MATERIALS AND METHODS:
This pilot study was done on 179 HIV-positive patients attending antiretroviral therapy (ART) centre. Their blood samples were tested for HIV-1 viral load, CD4+ T-cell counts, hepatitis B surface antigen, anti-HCV antibodies, HBV DNA and HCV RNA polymerase chain reaction.
RESULTS:
Among the 179 patients, 7.82% (14/179) were coinfected with HBV and 4.46% (8/179) with HCV. Median CD4+ T-cell count of HIV monoinfected patients was 200 cells/μl and viral load was 1.67 log10 copies/μl. Median CD4+ T-cell counts of 193 cells/μl for HBV (P = 0.230) and 197 cells/μl for HCV (P = 0.610) coinfected patients were similar to that of HIV monoinfected patients. Viral load was higher in both HBV and HCV infected patients but statistically significant only for HCV (P = 0.017). Increase in CD4+ T-cell counts and decrease in HIV-1 viral load in coinfected patients on 2 years of ART were lower than that in HIV monoinfected patients.
CONCLUSION:
HBV/HCV coinfected HIV patients had similar CD4+ T-cell counts as in HIV monoinfected patients, higher HIV viral load both in chemo-naive patients and in those on ART as compared to HIV monoinfected patients. However, this study needs to be done on a large scale to assess the impact of coinfection on CD4 count and HIV viral load with proper follow-up of patients every 6 months till at least 2 years.
Keywords
Cluster of differentiation 4+ T-cell count
coinfection
hepatitis B virus
hepatitis C virus
human immunodeficiency virus-1 viral load
Introduction
In India, approximately 21.17 lakhs (17.11 lakhs–26.49 lakhs) people are living with human immunodeficiency virus (HIV) as estimated in 2015 in a population of more than 1.3 billion.[1]

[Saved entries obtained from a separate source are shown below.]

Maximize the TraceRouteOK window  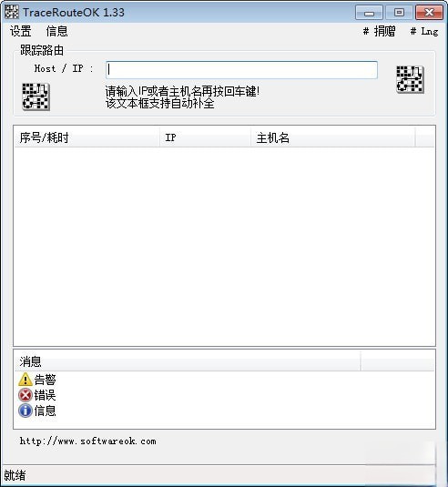[x=399, y=13]
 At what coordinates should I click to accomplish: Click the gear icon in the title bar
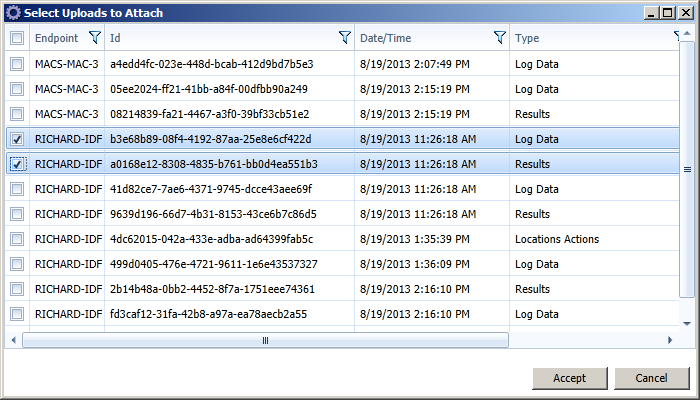point(12,13)
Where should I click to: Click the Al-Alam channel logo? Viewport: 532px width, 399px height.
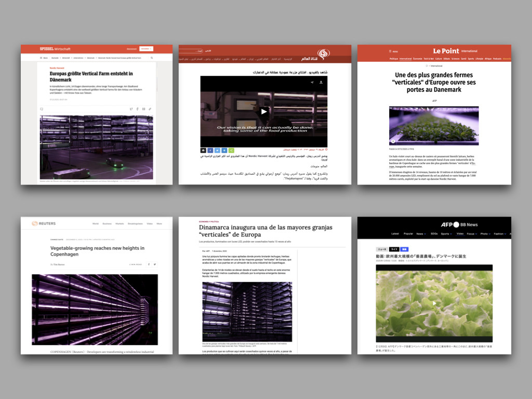coord(324,54)
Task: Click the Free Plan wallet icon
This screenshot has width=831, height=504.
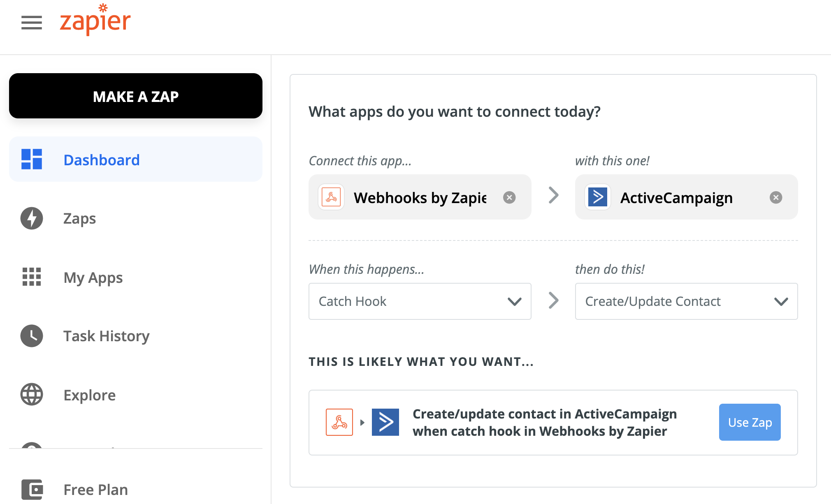Action: pyautogui.click(x=32, y=490)
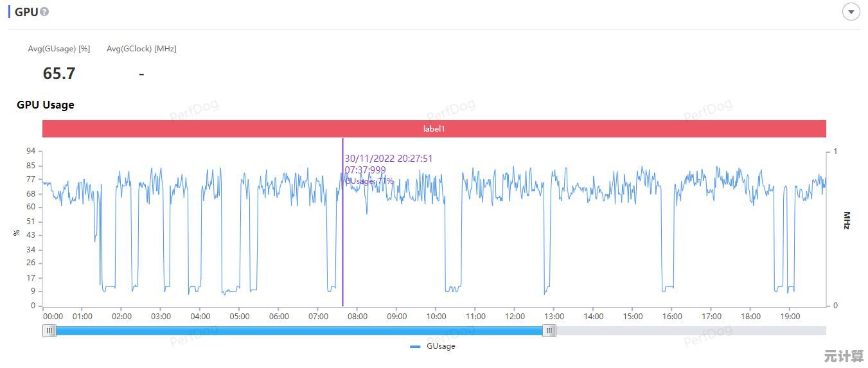Click the blue GUsage legend color marker
The width and height of the screenshot is (868, 368).
pyautogui.click(x=415, y=346)
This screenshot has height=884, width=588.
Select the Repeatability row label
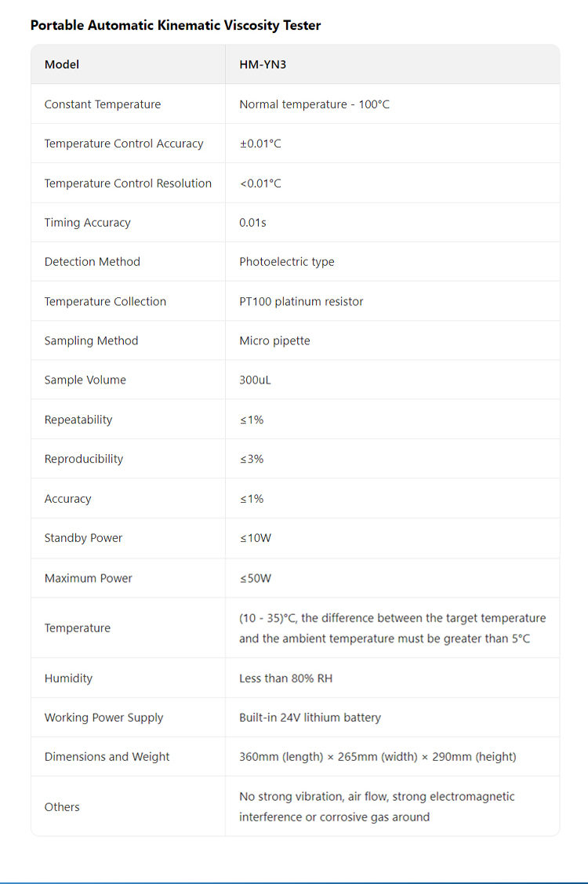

In the United States, among the HIV-positive patients, about 25% were coinfected with hepatitis C virus (HCV) and about 10% were coinfected with hepatitis B virus (HBV).[2] HBV endemicity in India is considered at an intermediate level with over 40 million HBV carriers.[3] As per the World Health Organization (WHO), India has 6–12 million people infected with HCV.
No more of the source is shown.